This is a repost of an article on Chapman Tripp's Brief Counsel publication. It is here with permission.
By John Knight and Penny Sheerin
But this potential is identified in the document, which expressly recognises the need to ensure that New Zealand remains “an attractive place in which to provide insurance”, given the country’s high natural hazard profile.
This indicates an open mind by the Government and underlines the importance of engaging in the consultation process. Submissions close on 17 June 2019.
Most of the detail of the Options Paper is directed to (a) the insured’s duty of disclosure and (b) unfair contract terms. We also briefly touch on the options proposed regarding the comprehensibility and comparability of insurance policies.
DISCLOSURE DUTIES
The Options Paper proposes six alternatives; three relating to the consumer’s duty of disclosure, and three to the disclosure obligations on business.
Individual consumers
Three formulations are proposed.
Option one
Replace the duty of disclosure for consumer insureds with a duty to take reasonable care not to make a misrepresentation. Insurers would have to identify, through questions, the information they need to underwrite the risk. Insureds must answer as “truthfully and as accurately as is reasonable”, taking into account factors such as how clear and specific the insurer’s questions were, and whether the insured was represented by a broker.

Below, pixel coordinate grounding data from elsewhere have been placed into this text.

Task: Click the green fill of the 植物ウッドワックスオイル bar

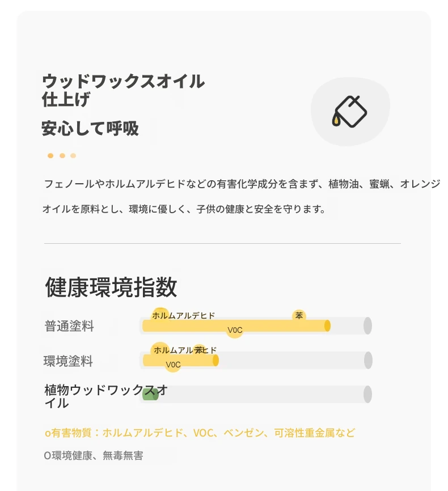Action: [150, 394]
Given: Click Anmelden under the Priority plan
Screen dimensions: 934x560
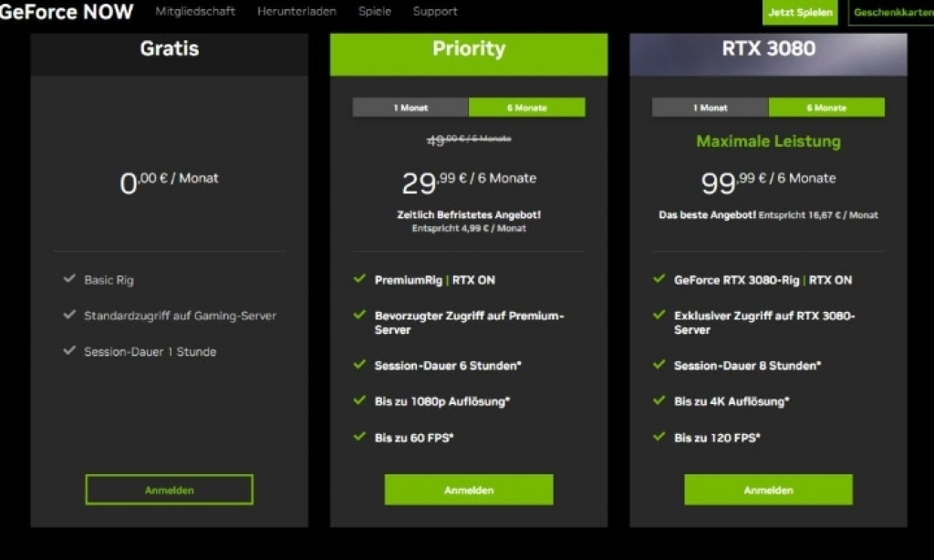Looking at the screenshot, I should [x=469, y=490].
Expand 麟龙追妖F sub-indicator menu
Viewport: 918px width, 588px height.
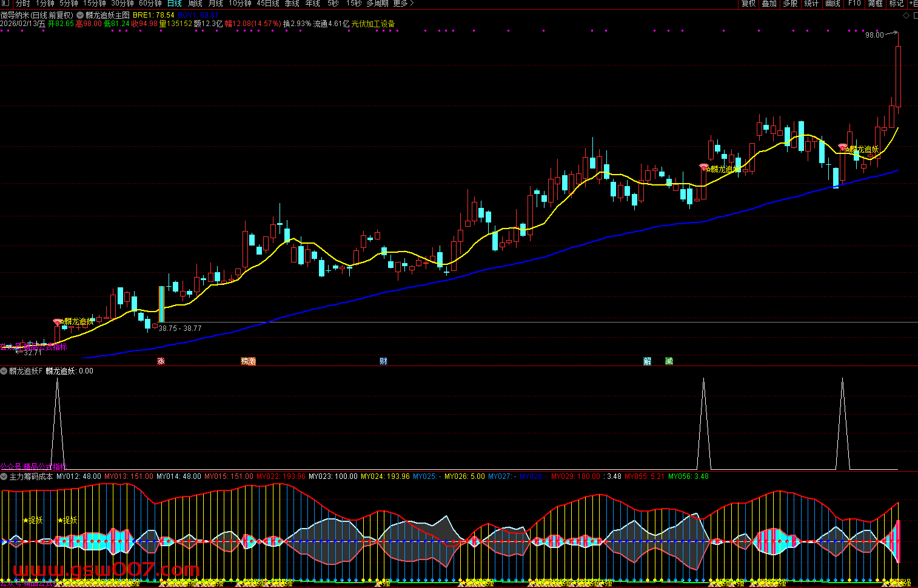click(x=4, y=371)
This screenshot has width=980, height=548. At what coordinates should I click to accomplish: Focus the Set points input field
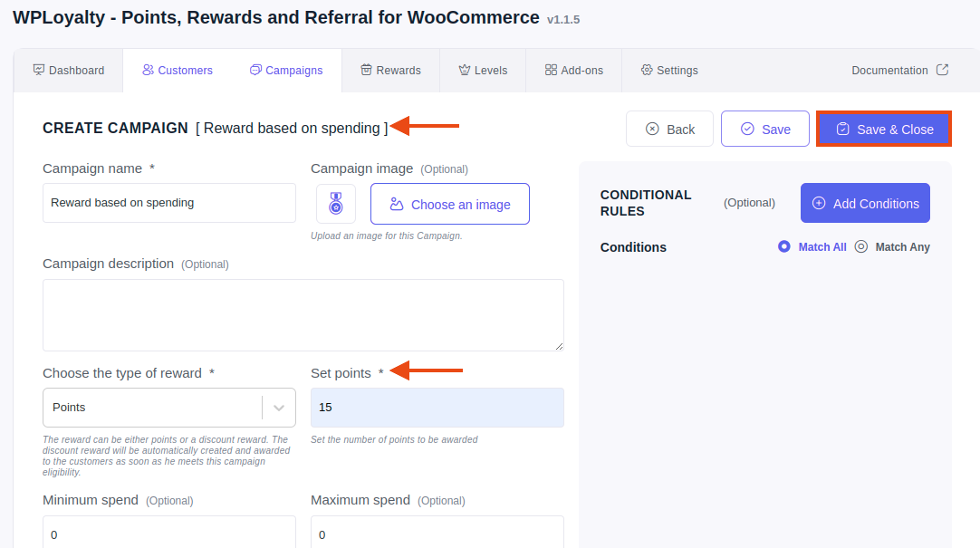pos(437,408)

Under this option the risk of non-disclosure would lie with the insurer. If a material fact is not brought to the underwriter’s attention because the questionnaire does not pose a question which will elicit that information, the insurer has no remedy against the insured.
Option two
The duty would be to disclose information that the consumer knows, and that a reasonable person in the circumstances could be expected to know, is relevant to the insurer in deciding whether to accept the risk. This would take into account the type of insurance product and the target market for the insurance.
Option three
Under this option, the current duty of disclosure on insureds would remain the same but life and health insurers would be obliged to seek permission to access consumer medical records in deciding whether to underwrite the risk. The Ministry of Business, Innovation and Employment (MBIE) accepts that this requirement would impose significant costs on the industry.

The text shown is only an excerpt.